- Exercise -
Copy the passage from the email about Broadside Coupled Stripline impedance, from "By the way, we" up to and including "handle this geometry.", word for word.

By the way, we use internally developed Method of Moments field solvers
to do our computations. Any number of field solver tools should be able
to handle this geometry.
Regards,
- Michael Baxter
p.s. A simple formula for predicting differential impedance for coupled
pairs is: Z,diff = 2*Z0[(1-kb)/(1+kb)] where Z0 is the single-ended
impedance and kb is the backward crosstalk coefficient. As the coupling
goes to zero, Z,diff = 2*Z0 as it should for uncoupled pairs.
At 11:33 AM 4/15/98 -0400, you wrote:
>Homann,
>
>This type of differential impedance configuration is called Broadside
>Coupled Stripline. This model has some benefits and liabilities. The
>pair is created by having identical routing paths for the two traces and
>placing them on adjacent layers. It is mechanically similar to the dual
>stripline model for characteristic impedance and makes constructive use
>of the interplay between overlapping circuits. A Broadside Coupled
>Stripline is theoretically predictable but has poor controllability in a
>fabrication environment. The dielectric thickness variation between
>Plane1 & L1 and Plane2 & L2 causes signals to have non-identical
>reference plane locations.
>
>The dielectric between the two signals becomes critical. Natural
>variation of this dielectric causes a large amount of variation in the
>differential impedance along the entire trace and in localized sections
>of the trace. This variation is caused by variations in the laminate
>composition, changes in trace geometry and pressure distribution during
>lamination. Layer to layer shift (variation in registration) causes
>variation in the differential impedance because of a change in the
>overlap between the circuits. In addition, these will most likely be a
>different etched trace width distribution from one layer to the other.
>This will result in an effective overlap equaling the width of the
>smaller trace.
>
>When you think about using a Broadside Coupled Stripline configuration
>the variables noted above must be considered and taken into account when
>considering impedance tolerancing.

- Available data -

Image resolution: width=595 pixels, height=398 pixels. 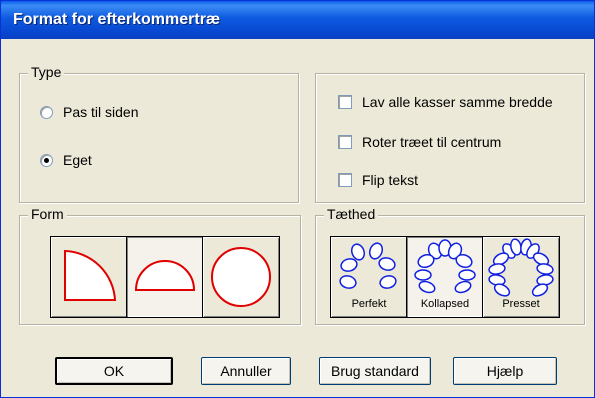 I want to click on checkbox-rotate-tree: Roter træet til centrum, so click(x=420, y=142).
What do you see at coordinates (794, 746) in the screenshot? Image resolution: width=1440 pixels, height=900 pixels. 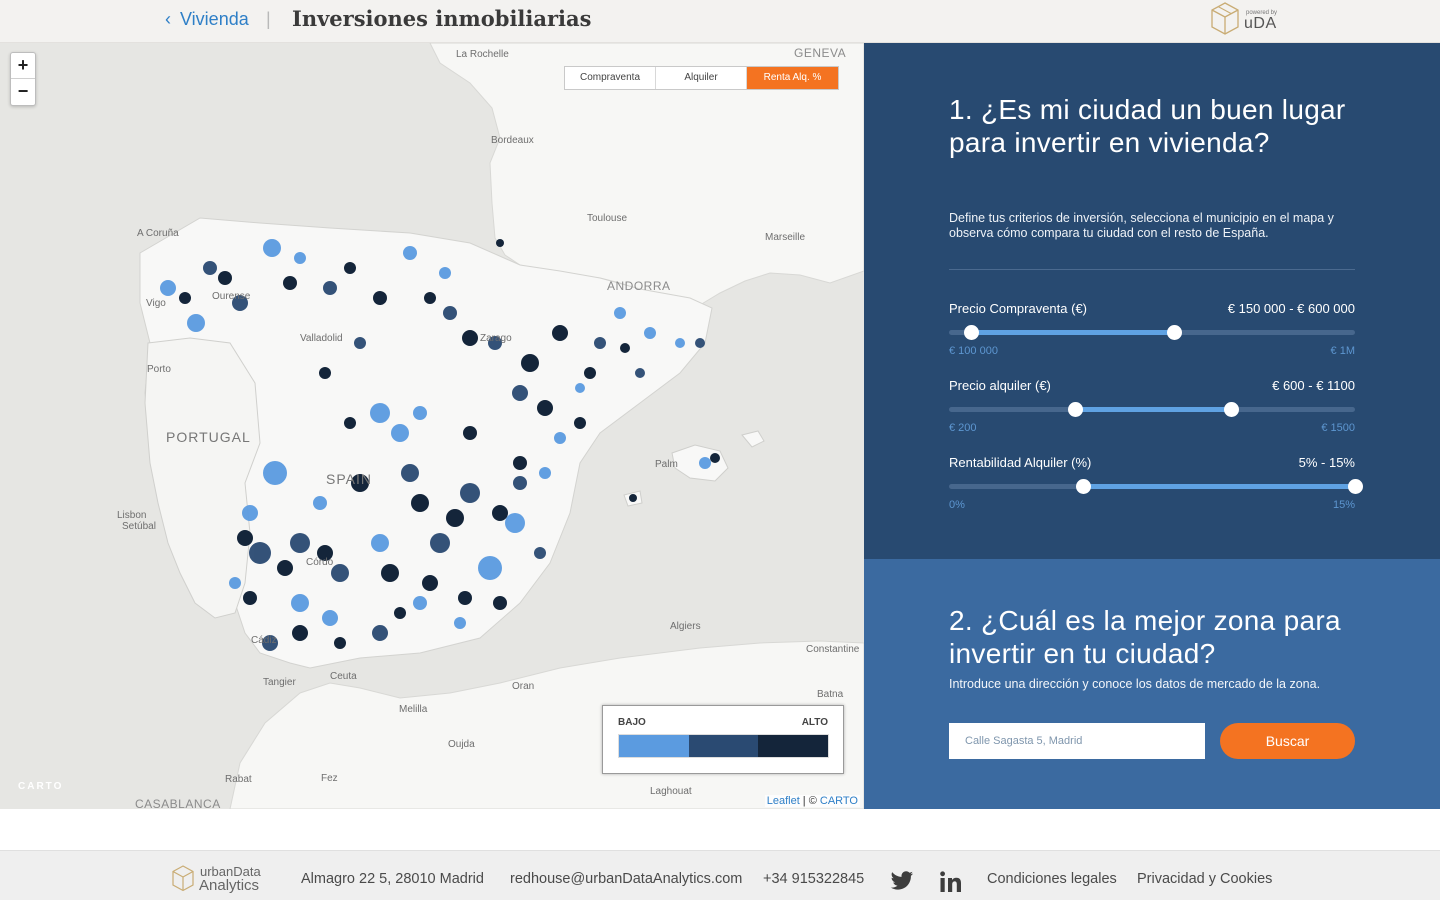 I see `legend-swatch-high` at bounding box center [794, 746].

- Answer to this task -
By the way, we use internally developed Method of Moments field solvers
to do our computations. Any number of field solver tools should be able
to handle this geometry.